Ghadafi is showing his generosity. Out of the goodness of his heart, he is offering the Jews compensation for what was forcibly taken from them and was rightfully theirs in the first place.



Muammar Ghadafi promised last month to compensate Jews who were forced out of Libya and whose properties were confiscated after his revolution and rise to rule in 1969.



"Any Jew whose home had been taken away has to be compensated or given his home back on the condition that he had not taken away the home of a Palestinian in Palestine," Reuters reported Ghadafi as saying.



There are always conditions and distinctions with cheaters, liars and manipulators.



"We have to separate between the Jews and Zionism; therefore, the Jews who were in Libya and whose properties were unjustly confiscated should be compensated... but those Jews who seized properties from Palestinians in Israel do not deserve compensation," he said. Ghadafi was speaking at a ceremony to mark the 35th anniversary of his revolution.



Hundreds of thousands of Jews were forced to leave their homes in Arab countries in the wake of Israel's War of Independence in 1948. Arab leaders have never responded to Jewish demands for compensation for lost property and assets. Ghadafi did not specify how much compensation former Libyan Jews could expect.



No one speaks of this "Forgotten Exodus" and "Right of Return" in all the peace negotiations, but rather the focus is on a fictitious "right of return" for a fictitious "Palestinian" people to a fictitious "Palestine". In reality and truth, the "Palestinians" are Arabs displaced from their homes in neighboring Egypt, Jordan, Lebanon and Syria who emigrated no earlier than the 1920s for the sake of economic prosperity to Jewish Palestine, today's Israel.



Ghadafi is no friend of Israel or the Jewish people. He has threatened the Arab League that they were not tough enough on Israel and that, as a result, he would leave the League. Instead, his recent action seems to be part of attempts to consolidate diplomatic and economic gains Ghadafi made since his announcement last December that Libya was abandoning its nuclear weapons programs.



Today, there are no Jews left in Libya. Hitler could not boast the same for today's Germany.



The Jews of Libya had numerous properties in that country, more than the Jews of other Arab states. Members of the Libyan Jewish community still have close ties with the Libyan authorities and are regarded by Tripoli as being a channel to the West and, to a certain extent, also to Israel.

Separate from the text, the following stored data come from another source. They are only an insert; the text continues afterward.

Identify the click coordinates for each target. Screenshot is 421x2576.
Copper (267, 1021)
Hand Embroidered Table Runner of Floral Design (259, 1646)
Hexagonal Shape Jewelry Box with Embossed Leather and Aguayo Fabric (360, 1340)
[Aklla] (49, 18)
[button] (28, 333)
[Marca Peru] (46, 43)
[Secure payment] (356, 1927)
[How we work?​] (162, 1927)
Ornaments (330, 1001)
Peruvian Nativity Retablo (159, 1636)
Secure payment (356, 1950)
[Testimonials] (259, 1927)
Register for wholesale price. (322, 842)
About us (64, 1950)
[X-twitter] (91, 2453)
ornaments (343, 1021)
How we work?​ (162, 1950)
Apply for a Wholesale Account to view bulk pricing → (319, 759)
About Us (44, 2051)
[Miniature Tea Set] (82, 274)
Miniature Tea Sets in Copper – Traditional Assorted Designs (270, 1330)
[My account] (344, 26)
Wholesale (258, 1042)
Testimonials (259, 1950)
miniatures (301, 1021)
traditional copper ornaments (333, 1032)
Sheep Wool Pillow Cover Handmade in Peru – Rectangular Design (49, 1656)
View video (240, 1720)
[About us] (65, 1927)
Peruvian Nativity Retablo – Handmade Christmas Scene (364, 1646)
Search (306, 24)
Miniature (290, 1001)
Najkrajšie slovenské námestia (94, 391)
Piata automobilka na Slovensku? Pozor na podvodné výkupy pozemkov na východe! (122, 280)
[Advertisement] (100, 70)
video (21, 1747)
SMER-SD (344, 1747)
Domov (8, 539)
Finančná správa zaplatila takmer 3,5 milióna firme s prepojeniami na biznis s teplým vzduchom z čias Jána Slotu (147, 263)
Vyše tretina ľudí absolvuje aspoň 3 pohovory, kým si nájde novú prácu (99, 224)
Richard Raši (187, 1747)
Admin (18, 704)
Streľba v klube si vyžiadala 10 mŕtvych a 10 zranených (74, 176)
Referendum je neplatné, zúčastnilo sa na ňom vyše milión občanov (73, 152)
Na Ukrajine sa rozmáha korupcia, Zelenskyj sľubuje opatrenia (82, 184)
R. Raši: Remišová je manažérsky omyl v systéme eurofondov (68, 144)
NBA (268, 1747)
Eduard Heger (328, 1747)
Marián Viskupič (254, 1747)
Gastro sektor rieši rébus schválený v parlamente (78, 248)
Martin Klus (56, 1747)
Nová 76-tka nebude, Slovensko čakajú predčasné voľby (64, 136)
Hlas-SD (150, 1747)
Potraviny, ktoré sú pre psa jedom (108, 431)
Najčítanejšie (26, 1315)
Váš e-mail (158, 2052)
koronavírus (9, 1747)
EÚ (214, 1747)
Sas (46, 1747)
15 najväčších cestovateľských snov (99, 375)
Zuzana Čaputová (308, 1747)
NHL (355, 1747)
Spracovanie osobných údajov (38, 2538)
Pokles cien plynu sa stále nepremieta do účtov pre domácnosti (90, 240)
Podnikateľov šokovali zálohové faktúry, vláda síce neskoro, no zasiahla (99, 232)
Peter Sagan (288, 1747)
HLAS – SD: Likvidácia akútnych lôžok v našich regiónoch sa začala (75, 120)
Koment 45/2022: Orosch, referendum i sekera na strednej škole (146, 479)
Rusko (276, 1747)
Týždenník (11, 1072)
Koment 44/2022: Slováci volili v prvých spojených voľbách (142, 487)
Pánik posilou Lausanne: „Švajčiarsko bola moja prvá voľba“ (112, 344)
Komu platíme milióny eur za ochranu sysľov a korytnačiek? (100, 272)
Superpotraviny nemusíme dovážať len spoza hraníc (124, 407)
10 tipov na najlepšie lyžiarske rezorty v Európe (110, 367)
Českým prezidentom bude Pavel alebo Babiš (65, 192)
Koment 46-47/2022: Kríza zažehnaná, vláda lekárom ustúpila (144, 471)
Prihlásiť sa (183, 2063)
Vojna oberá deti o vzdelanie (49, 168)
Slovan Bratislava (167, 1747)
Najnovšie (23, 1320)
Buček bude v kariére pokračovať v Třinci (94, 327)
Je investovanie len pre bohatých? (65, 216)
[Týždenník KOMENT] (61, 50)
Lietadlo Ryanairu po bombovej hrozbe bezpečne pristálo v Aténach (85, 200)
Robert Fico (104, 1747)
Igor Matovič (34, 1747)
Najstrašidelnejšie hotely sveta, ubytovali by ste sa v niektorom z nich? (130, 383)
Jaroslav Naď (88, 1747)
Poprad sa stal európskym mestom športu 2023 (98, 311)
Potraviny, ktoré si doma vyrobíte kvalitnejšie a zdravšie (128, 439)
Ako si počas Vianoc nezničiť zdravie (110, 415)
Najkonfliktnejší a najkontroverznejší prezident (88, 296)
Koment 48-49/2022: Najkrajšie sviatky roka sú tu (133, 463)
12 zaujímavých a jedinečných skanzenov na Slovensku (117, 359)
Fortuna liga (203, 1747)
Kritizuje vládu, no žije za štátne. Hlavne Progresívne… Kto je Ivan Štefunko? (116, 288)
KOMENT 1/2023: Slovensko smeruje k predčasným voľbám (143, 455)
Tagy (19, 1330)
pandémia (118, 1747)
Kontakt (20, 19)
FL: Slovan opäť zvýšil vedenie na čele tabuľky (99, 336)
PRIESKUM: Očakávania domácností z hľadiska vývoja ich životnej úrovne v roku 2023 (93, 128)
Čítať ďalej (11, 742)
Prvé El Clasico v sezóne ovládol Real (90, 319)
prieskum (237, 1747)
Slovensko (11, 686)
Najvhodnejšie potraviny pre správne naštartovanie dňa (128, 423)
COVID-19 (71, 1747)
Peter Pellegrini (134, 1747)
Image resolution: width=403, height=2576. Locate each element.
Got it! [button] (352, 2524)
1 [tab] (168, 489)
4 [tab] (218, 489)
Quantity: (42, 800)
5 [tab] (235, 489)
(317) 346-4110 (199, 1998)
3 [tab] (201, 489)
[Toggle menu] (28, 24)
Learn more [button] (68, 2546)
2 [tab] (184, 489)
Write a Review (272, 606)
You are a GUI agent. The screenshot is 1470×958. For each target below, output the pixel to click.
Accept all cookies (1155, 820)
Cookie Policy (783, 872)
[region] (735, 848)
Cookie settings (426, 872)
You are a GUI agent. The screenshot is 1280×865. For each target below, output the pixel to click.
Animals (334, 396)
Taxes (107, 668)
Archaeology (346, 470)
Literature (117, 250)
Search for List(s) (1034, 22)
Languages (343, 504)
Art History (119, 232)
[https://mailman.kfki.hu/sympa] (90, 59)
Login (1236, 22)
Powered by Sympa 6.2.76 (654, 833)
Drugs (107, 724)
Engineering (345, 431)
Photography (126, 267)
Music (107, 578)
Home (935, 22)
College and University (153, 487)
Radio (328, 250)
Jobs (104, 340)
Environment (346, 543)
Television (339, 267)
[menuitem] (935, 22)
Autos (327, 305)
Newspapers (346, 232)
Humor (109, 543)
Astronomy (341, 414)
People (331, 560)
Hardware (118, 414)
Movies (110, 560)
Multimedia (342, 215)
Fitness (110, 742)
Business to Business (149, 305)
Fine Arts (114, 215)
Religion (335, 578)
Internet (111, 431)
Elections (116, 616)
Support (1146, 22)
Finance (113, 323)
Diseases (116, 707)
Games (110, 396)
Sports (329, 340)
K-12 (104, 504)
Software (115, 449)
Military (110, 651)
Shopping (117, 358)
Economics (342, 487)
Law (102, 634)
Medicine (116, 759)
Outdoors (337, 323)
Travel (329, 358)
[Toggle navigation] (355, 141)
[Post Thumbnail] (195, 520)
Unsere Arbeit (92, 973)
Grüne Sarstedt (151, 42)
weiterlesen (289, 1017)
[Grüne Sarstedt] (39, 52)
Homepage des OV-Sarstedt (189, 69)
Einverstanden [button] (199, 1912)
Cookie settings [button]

Ghadafi's remarks can be seen as part of his efforts to get Libya re-accepted into the family of nations after years of isolation and economic sanctions. This began last year, when Libya renounced its program for weapons of mass destruction; and later, when Libya paid damages for the downing of a Pan Am plane at Lockerbie, Scotland, as well as for the downing of a French aircraft in the 1980s.



Ghadafi also last month asked the United States to have trust in him. "There is mutual distrust between us for historical reasons," he said. "We must overcome this."



Ghadafi's son, Seif Al-Islam, in a television interview five months ago, also said Libyan Jews could be compensated and that those in Israel should return to Libya because "it is their land, and the land of their ancestors."



This is not the first mention Ghadafi has made of returning Jewish properties. However, he has taken no practical steps to implement this.



Ghadafi's actions will speak louder than his words. Libya must offer the compensation for property rightfully belonging to the former Jewish residents of Libya without any strings attached, conditions or terms.